# [FRAGMENTO DEL DOCUMENTO]
+-------+

A las 5.45, pocos minutos antes del amanecer, es la hora pico de embotellamiento en el puesto de control a la entrada de Belén. Hay escaramuzas cuando el humor de los hombres, muchos de los cuales están aquí desde las 3 de la mañana, comienza a perderse mientras compiten por entrar en el callejón y hacer cola para pasar por una serie de puestos de seguridad israelíes con sus documentos de identidad, sus permisos de trabajo y las huellas biométricas de las palmas.

La calma recién vuelve cuando Mohammed Abed de 48 años, parado en la cola que serpentea a lo largo del muro de ocho metros de cemento, se enoja. Apretujado por la multitud contra un hombre mayor que está jadeando y claramente pálido, Abed advierte con voz autoritaria: “La gente está entrando sin hacer la cola”. Esta es la primera etapa de un viaje que terminará –en una hora si todo va bien, pero en hasta tres horas si hay problemas– con los hombres palestinos en Jerusalén que encaran un día de trabajo en un edificio israelí y ganan entre 45 y 60 dólares por día.

Aunque entrará en la ciudad de la Natividad a través de este mismo puesto de control de Gilo, durante su viaje de cinco días a Tierra Santa la semana que viene, ésta es una escena que el papa Benedicto XVI no verá. Para cuando él llegue a las 8 de la mañana, los miles de trabajadores se habrán ido hace rato; los vendedores de comida habrán cargado sus carretillas, junto con las cafeteras, el pan de sésamo y latas de atún –un dólar más barato que en Israel– que los hombres compran a veces para almorzar.

+-------+

# [EJERCICIO A]
Selecciona y copia todas las líneas de las entradas que contengan la cadena "Instruction".

+-------+

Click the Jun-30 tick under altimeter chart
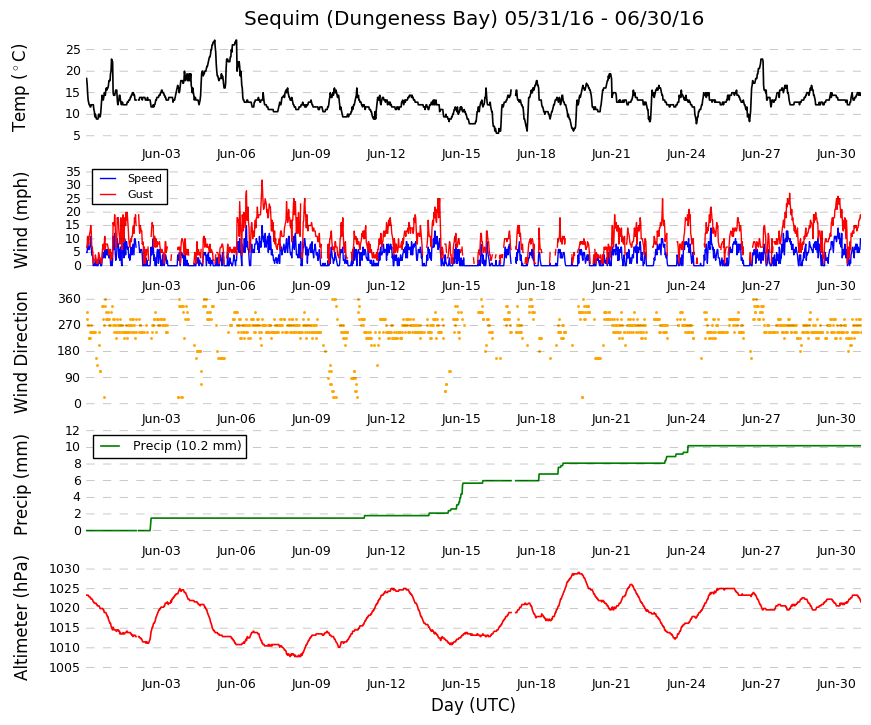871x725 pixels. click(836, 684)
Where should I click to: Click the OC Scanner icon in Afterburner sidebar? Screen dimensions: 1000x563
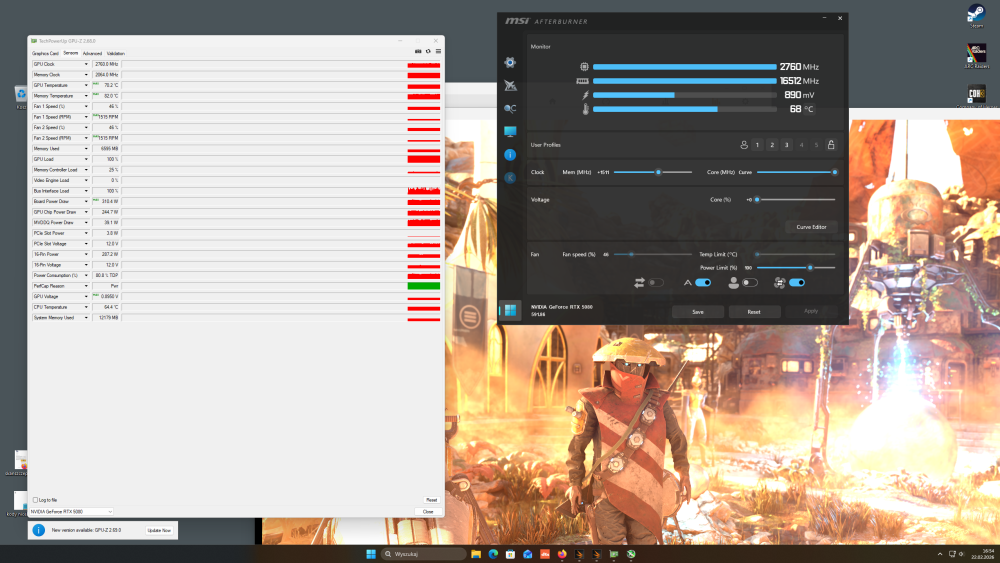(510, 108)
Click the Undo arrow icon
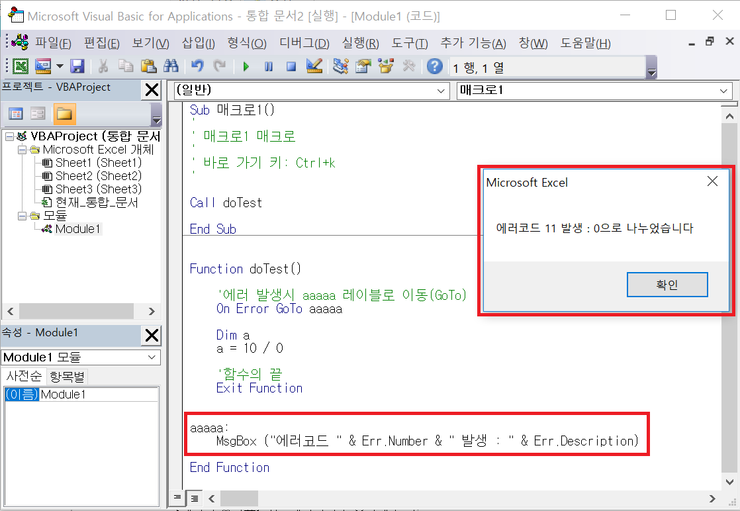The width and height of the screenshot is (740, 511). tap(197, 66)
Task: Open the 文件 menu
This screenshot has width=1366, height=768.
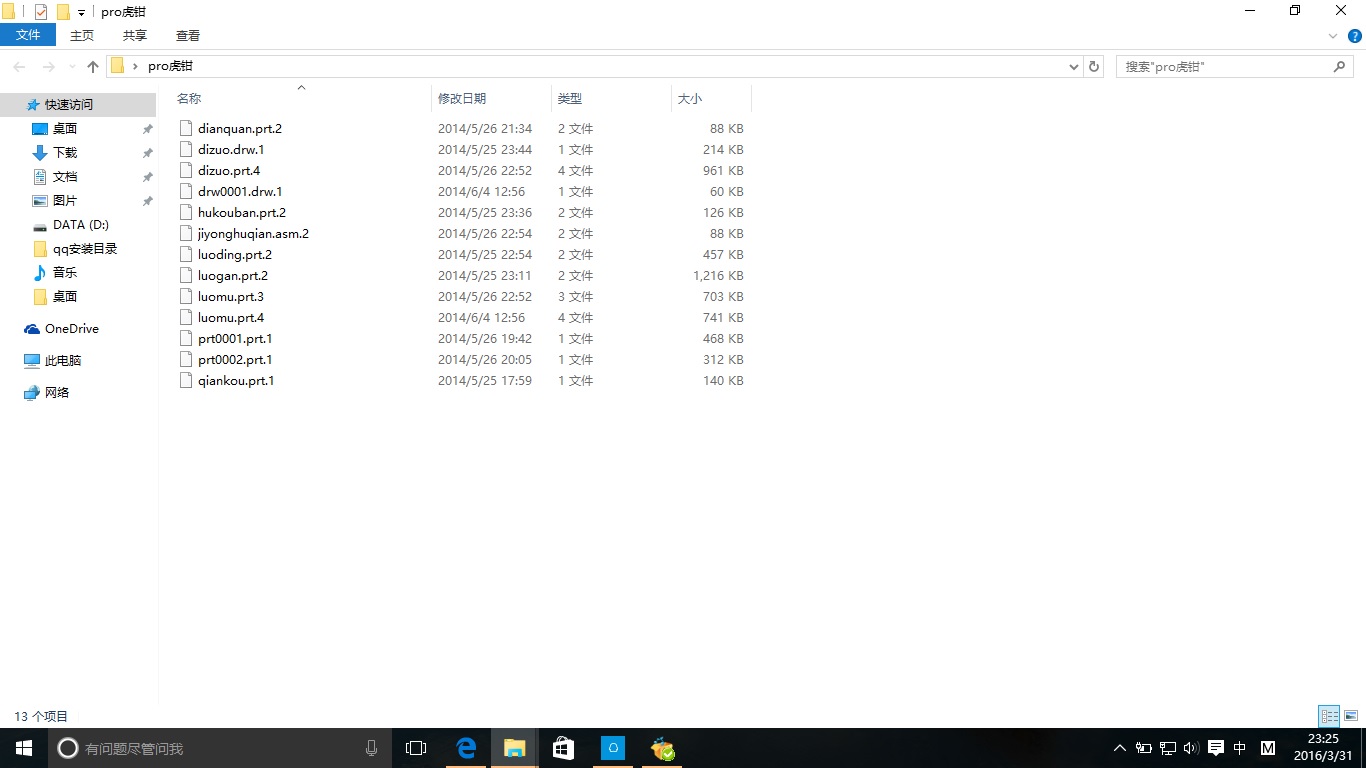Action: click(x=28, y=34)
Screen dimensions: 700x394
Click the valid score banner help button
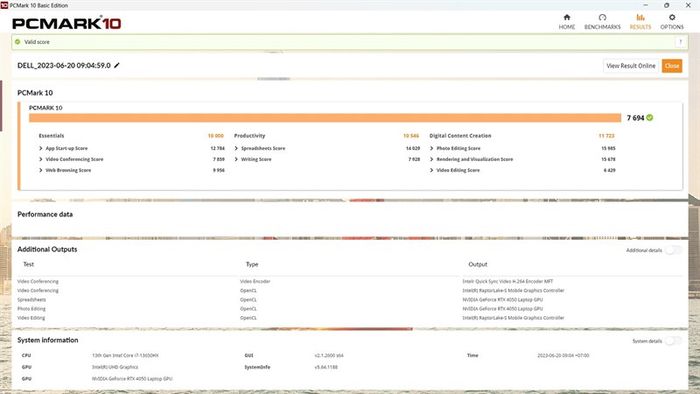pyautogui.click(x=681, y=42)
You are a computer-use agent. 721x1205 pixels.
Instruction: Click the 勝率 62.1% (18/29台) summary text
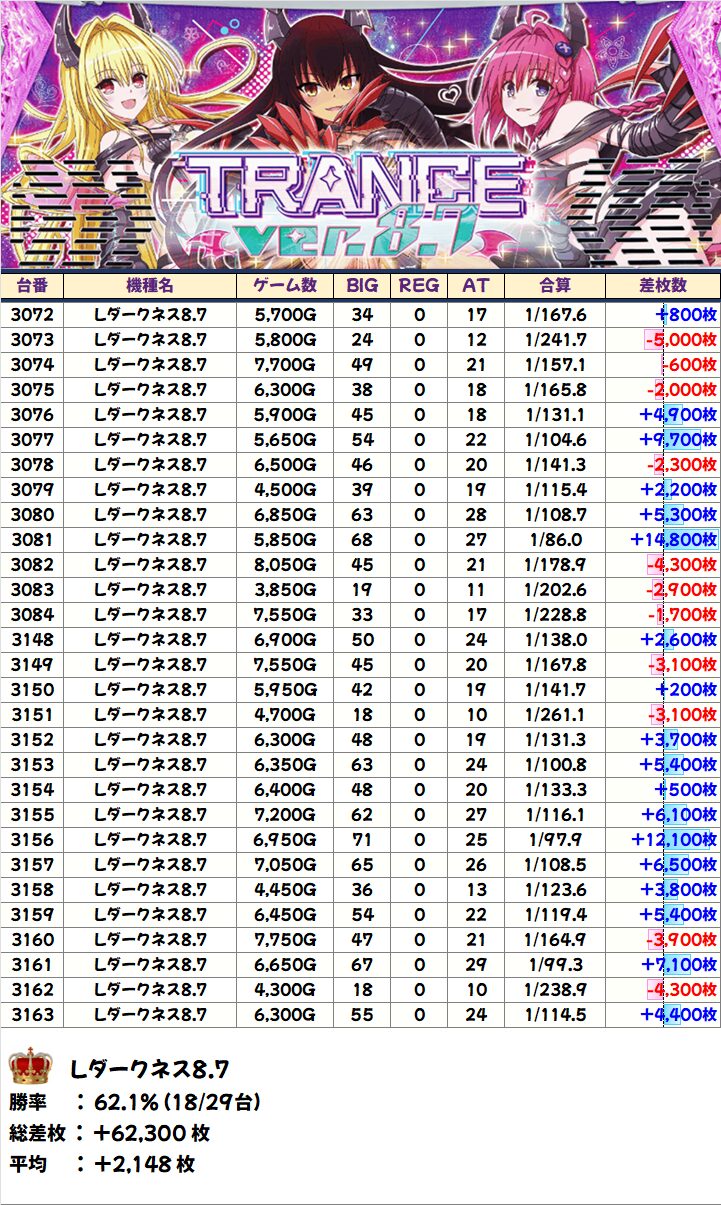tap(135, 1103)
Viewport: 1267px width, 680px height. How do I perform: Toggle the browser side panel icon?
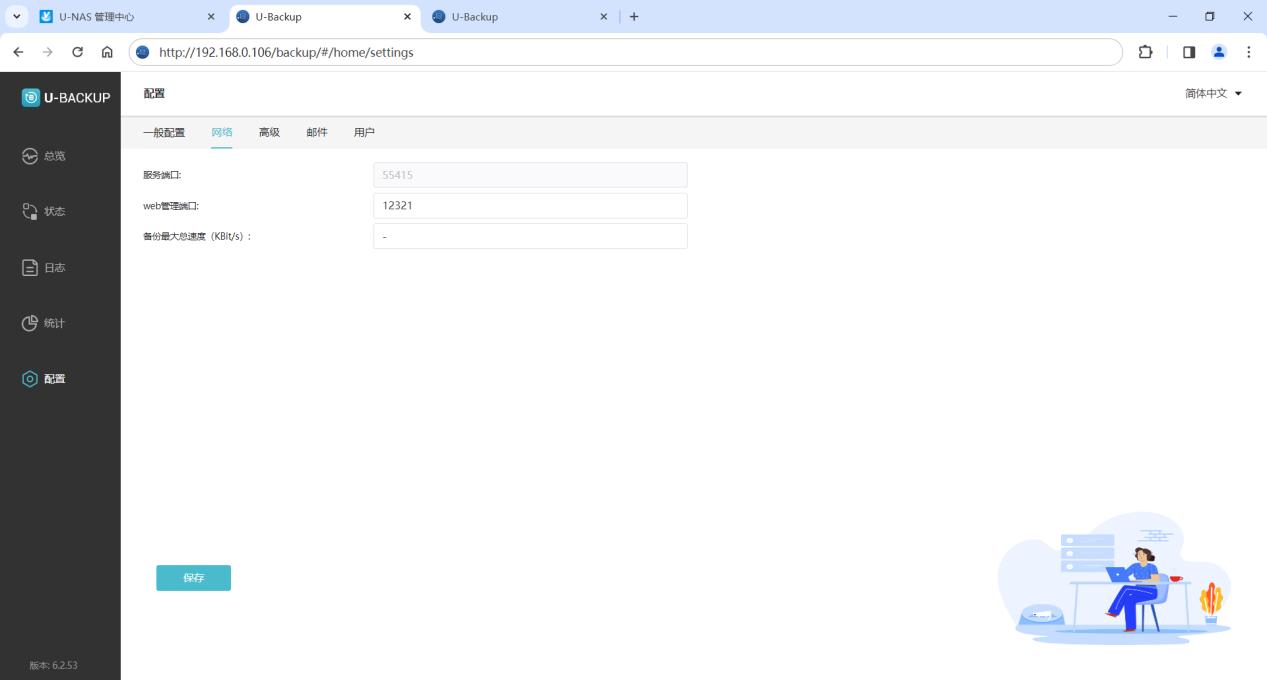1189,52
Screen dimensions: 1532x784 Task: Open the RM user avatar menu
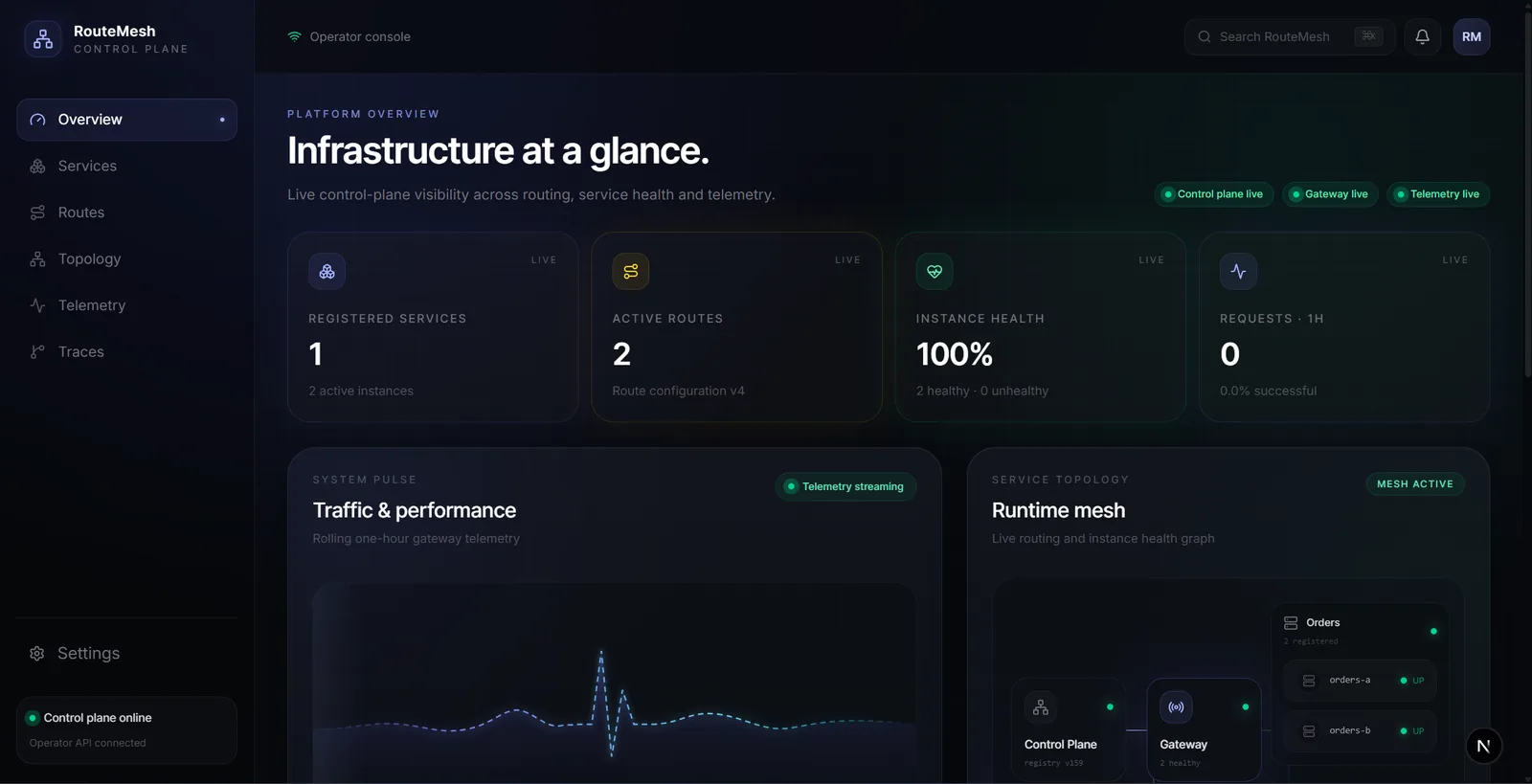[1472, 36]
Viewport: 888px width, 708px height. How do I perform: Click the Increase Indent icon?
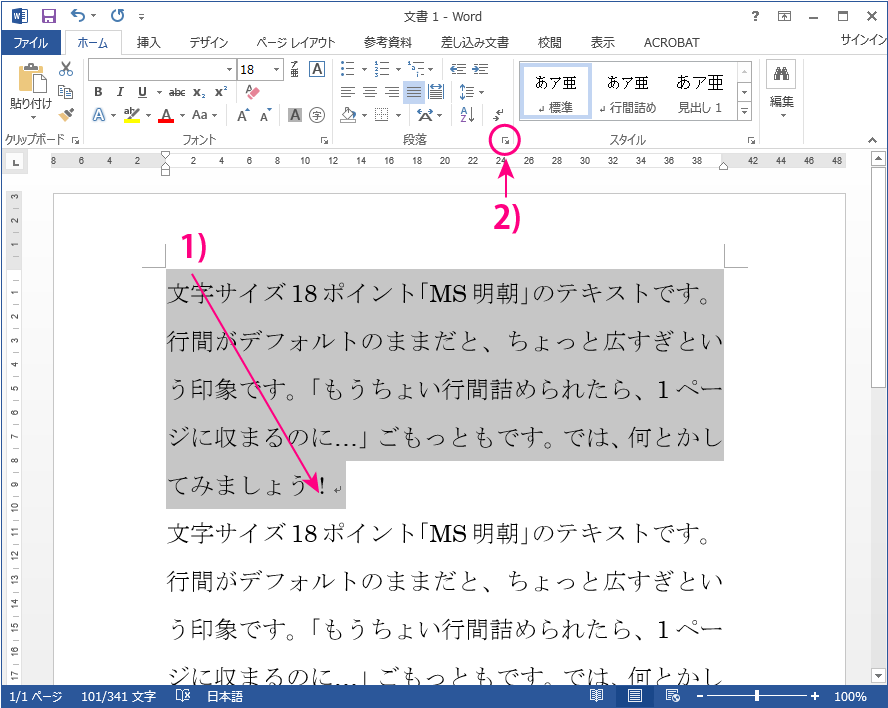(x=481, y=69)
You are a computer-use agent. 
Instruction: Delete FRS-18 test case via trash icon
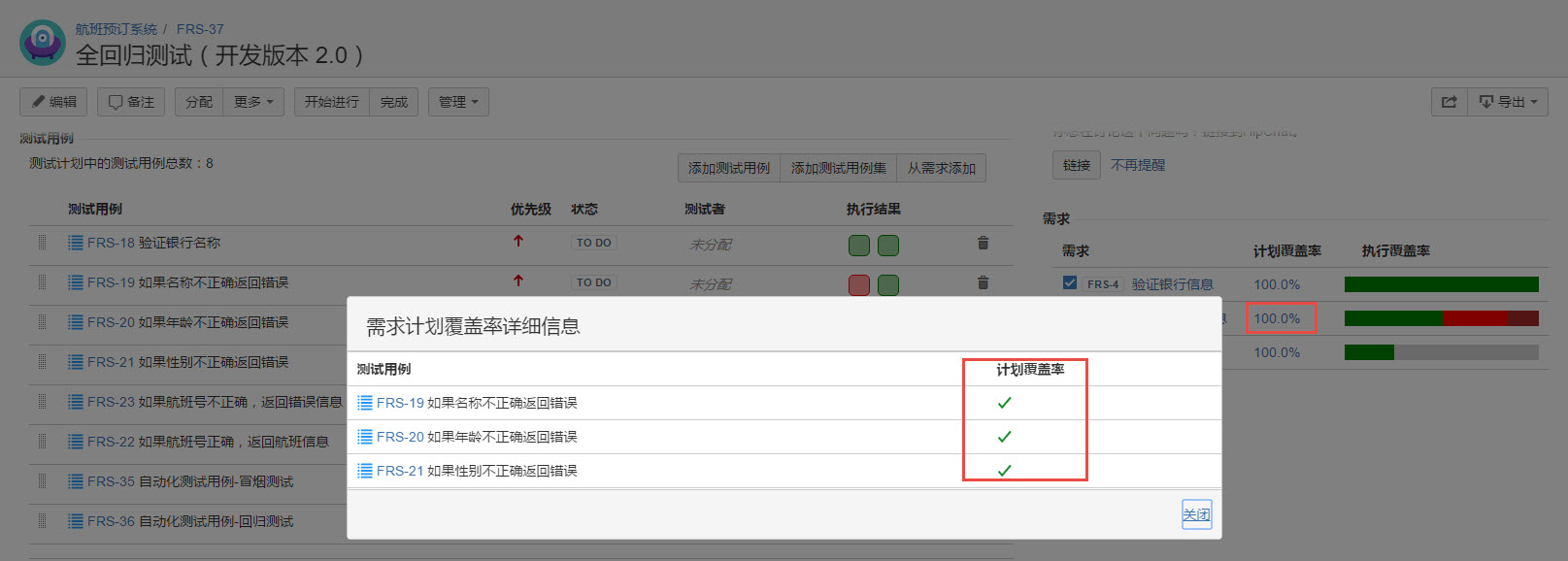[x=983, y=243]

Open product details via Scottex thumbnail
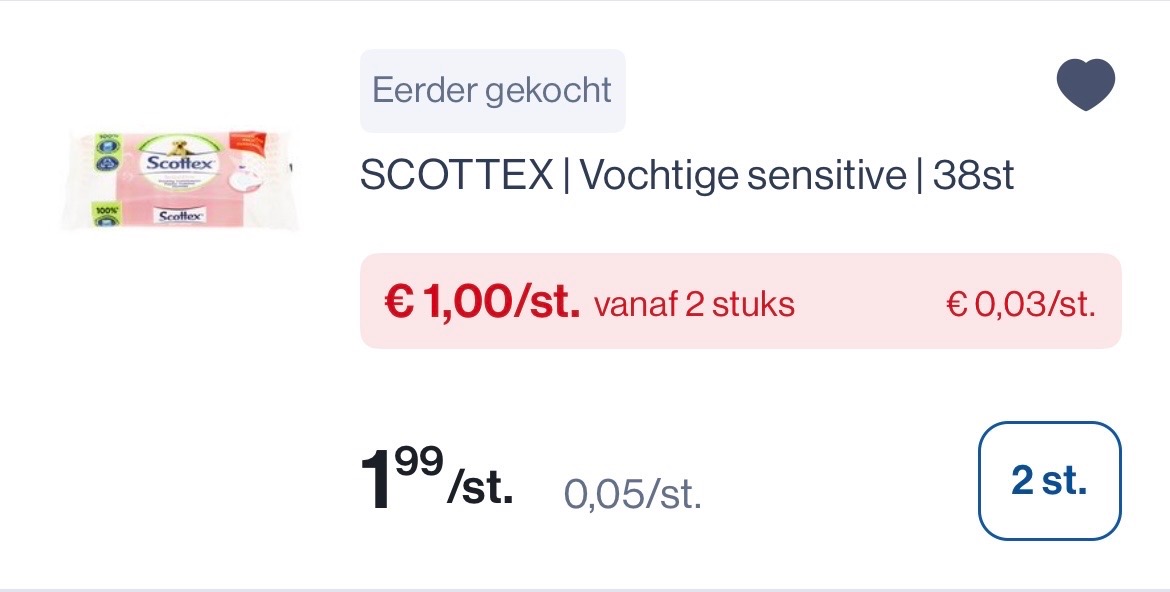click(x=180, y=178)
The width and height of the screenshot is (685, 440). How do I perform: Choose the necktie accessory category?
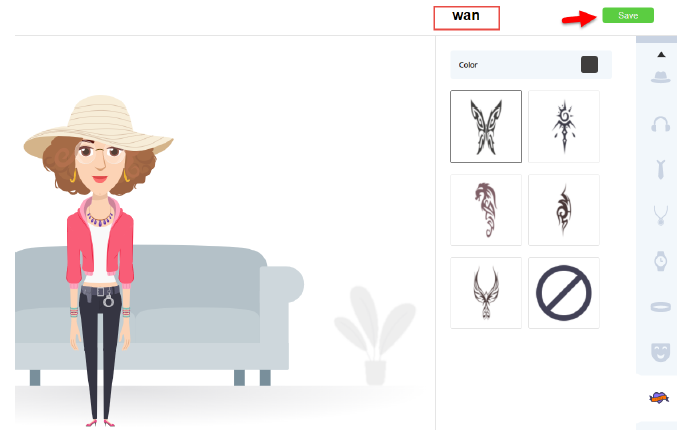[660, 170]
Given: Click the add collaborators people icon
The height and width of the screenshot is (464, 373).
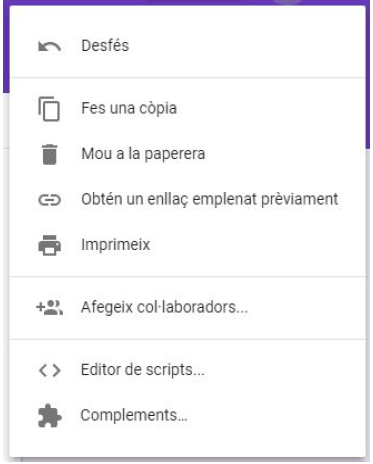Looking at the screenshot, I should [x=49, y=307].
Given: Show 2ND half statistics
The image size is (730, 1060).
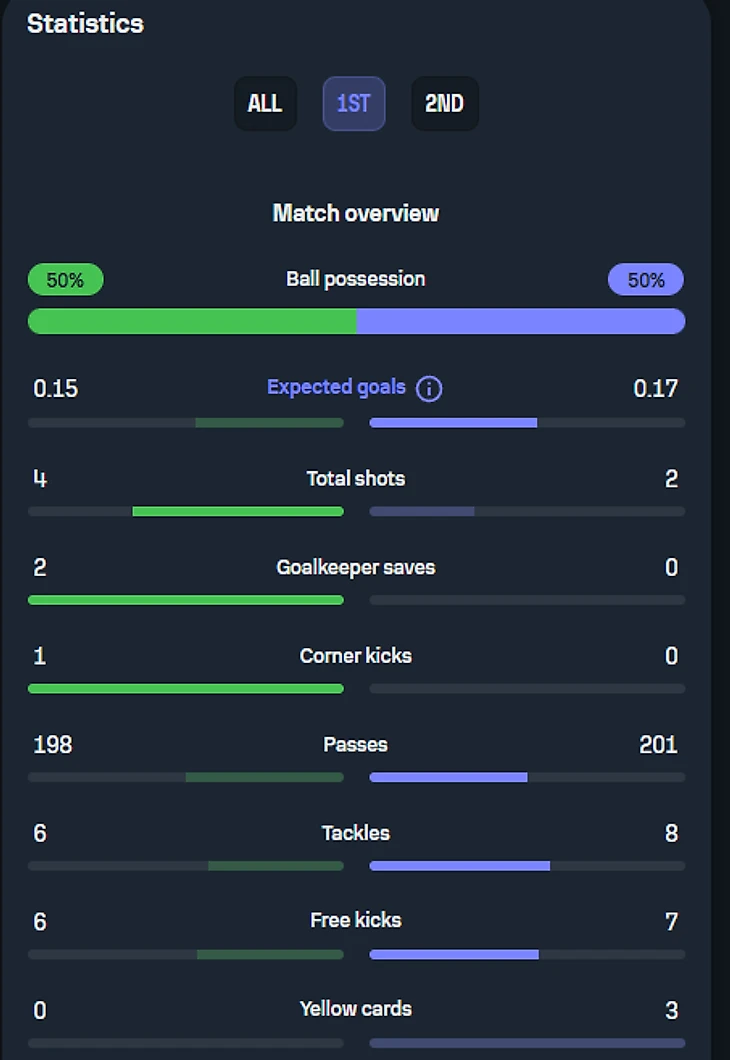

+-------+

# [EJERCICIO B]
Según el fragmento sobre el puesto de control de Belén, ¿cuánto ganan por día los hombres palestinos que van a trabajar a Jerusalén?

# [SOLUCIÓN A]
Instruction: Click the 勝率 62.1% (18/29台) summary text
Instruction: Delete FRS-18 test case via trash icon

# [SOLUCIÓN B]
Entre 45 y 60 dólares por día.